Smart TVs—which connect to the Internet and come with their own clutch of accompanying apps and games—present another potential threat. PlayStation 4 and Xbox One have responded to this by including various apps that let users access NetflixHuluHBOESPN, and more. Many industry watchers predict that Apple will enter the smart TV market soon. And as Internet connection speeds improve, a mainstream Netflix-esque streaming service for games seems increasingly likely.
Indeed, Sony acquired one such service, Gaikai, for $380 million last year. It’s a cloud-based game-streaming service that’s integrated into the PlayStation 4 and could, theoretically, make physical consoles obsolete. The announcement of the Steam Box console from the PC game distributor Steam presents yet another contestant in the ongoing war to own the living room.
Each new iteration of hardware brings a historical downward trend in console sales. Sony’s wildly successful PlayStation 2 sold 150 million consoles. Its successor sold 80 million. It appears that Sony and Microsoft both lose a lot of money on these devices. For these reasons, some people think this new generation of console hardware (including Nintendo’s beleaguered Wii-U, which has failed to capture consumers’ imaginations) may be the last.
For consumers, the decline in consoles is not only a symptom of broader choice (in the 1990s, consoles and PCs were the only way to play complex screen games) but also one of diminishing returns. Martin Hollis, designer of the seminal Nintendo 64 movie tie-in Goldeneye 007, told me: “With each iteration, the multiple of increased power matters less. Looking back, PlayStation 2 was a huge leap from PlayStation. But PlayStation 3 was a much smaller leap. Each time we climb a curve of diminishing returns.” Hollis, like many others, believes that most people who only casually play video games will remain unconvinced by the difference between the new versions of the consoles and the previous ones.

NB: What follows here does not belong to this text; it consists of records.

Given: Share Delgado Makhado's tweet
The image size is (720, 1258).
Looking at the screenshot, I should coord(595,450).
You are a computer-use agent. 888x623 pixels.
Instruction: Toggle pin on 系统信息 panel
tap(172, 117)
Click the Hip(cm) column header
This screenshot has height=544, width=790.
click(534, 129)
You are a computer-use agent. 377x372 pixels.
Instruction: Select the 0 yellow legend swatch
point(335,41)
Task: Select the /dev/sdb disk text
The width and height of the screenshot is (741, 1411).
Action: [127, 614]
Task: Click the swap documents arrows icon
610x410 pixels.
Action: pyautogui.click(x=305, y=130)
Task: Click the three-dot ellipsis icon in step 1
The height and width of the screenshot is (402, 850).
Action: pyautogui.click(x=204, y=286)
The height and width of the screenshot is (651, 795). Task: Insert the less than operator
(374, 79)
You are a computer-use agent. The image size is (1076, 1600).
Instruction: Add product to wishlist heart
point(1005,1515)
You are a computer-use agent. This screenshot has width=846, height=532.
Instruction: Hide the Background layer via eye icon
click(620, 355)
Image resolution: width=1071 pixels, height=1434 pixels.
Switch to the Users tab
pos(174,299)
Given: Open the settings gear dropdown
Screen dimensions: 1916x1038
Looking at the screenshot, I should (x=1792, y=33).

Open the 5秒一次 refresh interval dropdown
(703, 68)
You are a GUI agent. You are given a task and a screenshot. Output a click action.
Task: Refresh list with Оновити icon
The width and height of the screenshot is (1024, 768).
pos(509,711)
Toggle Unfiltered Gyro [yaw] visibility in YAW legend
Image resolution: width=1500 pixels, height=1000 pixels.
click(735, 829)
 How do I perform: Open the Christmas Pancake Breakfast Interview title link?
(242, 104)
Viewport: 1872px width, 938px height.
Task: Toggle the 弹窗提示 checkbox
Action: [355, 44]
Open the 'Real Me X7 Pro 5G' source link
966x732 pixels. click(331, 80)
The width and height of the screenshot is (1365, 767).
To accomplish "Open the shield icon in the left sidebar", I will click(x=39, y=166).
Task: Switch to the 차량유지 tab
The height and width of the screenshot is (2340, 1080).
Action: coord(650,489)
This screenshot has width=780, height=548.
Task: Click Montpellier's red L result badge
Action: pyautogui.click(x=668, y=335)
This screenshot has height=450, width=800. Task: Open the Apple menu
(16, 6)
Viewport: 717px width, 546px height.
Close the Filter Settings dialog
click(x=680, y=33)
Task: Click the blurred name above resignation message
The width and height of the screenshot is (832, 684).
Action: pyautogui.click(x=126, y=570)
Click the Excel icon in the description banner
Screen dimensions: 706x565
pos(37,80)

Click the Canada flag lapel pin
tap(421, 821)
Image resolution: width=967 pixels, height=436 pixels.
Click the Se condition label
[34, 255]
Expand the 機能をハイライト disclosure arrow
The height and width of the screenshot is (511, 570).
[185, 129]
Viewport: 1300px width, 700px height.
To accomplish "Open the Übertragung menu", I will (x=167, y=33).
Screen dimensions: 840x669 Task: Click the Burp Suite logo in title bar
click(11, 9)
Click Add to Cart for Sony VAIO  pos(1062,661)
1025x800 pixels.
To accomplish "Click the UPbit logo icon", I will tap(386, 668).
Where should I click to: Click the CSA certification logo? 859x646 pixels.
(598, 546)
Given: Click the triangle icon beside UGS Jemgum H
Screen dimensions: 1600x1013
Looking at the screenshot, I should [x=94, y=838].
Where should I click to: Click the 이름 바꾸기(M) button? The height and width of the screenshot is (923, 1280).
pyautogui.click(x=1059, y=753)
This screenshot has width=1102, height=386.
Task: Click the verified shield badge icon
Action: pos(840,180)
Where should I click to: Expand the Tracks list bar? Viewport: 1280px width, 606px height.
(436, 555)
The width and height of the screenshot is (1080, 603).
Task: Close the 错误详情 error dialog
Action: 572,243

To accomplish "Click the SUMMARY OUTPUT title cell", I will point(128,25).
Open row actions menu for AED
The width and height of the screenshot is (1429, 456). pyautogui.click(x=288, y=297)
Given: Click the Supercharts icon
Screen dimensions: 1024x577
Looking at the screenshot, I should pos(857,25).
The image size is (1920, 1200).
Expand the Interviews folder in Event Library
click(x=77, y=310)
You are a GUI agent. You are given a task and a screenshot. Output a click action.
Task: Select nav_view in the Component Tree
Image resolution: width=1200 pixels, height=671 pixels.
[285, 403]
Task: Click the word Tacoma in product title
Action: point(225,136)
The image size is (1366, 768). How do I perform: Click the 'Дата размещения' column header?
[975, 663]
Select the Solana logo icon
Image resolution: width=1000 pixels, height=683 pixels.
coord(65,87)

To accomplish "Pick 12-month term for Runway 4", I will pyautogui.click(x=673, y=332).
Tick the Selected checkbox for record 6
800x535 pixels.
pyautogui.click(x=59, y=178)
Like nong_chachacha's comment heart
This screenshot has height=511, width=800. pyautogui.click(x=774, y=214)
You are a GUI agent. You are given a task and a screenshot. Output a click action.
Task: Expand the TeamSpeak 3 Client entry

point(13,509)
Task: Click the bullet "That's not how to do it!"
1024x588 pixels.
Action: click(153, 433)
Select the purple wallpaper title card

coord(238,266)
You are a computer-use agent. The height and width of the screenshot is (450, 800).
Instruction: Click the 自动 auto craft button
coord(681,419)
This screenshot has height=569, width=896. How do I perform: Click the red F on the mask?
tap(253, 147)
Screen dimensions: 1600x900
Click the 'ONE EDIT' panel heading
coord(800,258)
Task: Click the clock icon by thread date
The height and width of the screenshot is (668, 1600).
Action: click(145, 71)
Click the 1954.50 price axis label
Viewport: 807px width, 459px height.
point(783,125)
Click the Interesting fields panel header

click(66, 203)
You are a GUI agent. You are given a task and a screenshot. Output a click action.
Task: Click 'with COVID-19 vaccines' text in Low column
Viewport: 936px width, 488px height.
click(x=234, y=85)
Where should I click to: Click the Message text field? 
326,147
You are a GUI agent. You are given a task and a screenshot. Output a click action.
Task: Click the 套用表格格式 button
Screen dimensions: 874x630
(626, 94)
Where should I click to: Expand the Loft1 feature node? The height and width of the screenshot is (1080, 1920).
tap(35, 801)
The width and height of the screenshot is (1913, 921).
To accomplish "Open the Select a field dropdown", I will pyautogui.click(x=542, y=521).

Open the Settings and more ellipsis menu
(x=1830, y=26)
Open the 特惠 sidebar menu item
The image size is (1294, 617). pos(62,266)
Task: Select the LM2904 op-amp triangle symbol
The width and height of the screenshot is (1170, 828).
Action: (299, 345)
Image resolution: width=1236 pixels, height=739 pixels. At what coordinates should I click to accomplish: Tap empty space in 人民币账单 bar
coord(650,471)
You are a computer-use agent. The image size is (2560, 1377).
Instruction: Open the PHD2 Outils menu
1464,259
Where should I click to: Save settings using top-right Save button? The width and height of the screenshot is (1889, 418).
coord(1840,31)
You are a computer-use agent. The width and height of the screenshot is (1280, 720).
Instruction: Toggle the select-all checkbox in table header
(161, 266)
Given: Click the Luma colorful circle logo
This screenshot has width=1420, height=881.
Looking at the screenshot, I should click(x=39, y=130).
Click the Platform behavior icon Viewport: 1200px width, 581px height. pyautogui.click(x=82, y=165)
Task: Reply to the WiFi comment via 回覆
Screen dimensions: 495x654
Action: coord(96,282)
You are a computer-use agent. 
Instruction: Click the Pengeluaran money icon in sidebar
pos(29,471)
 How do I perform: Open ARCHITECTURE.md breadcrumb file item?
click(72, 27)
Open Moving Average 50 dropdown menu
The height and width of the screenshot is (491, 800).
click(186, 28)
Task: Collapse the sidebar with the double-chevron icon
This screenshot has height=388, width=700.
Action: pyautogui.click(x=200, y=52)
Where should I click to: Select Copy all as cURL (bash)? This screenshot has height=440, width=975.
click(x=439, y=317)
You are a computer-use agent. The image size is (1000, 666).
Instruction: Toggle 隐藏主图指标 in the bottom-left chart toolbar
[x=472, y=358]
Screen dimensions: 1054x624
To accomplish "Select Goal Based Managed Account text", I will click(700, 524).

Not everyone is so gloomy about the future. Sony Computer Entertainment America president Jack Tretton believes the traditional console market will continue, despite the cultural switch to cloud-based streaming services across all entertainment, from books to music to films to television. “I’ve managed to ride the ‘last console’ wave for the last, what is that … 27 years or so?” he says. “There’s a reason the console came about: [People like] sitting in front of a big-screen TV on a couch with [their] friends.”
Tretton’s position is unsurprising considering his vested interest, but the U.S. sales figures from the week after the launch of the PlayStation 4 justify his confidence. Sony announced yesterday that more than one million PlayStation 4 consoles were sold to consumers in the first 24 hours of availability. Nintendo’s hugely popular original Wii, which launched in North America on Black Friday 2006, sold a comparatively measly 600,000 units in its first eight days. Some might argue that the figures bear testament to Sony’s improved logistics around the launch: it shipped more PlayStation 4s to retailers, therefore more were sold. But there’s no dispute that there’s a healthy consumer appetite for the technology. The question now is whether that appetite will grow in the face of a smorgasbord of technological choice.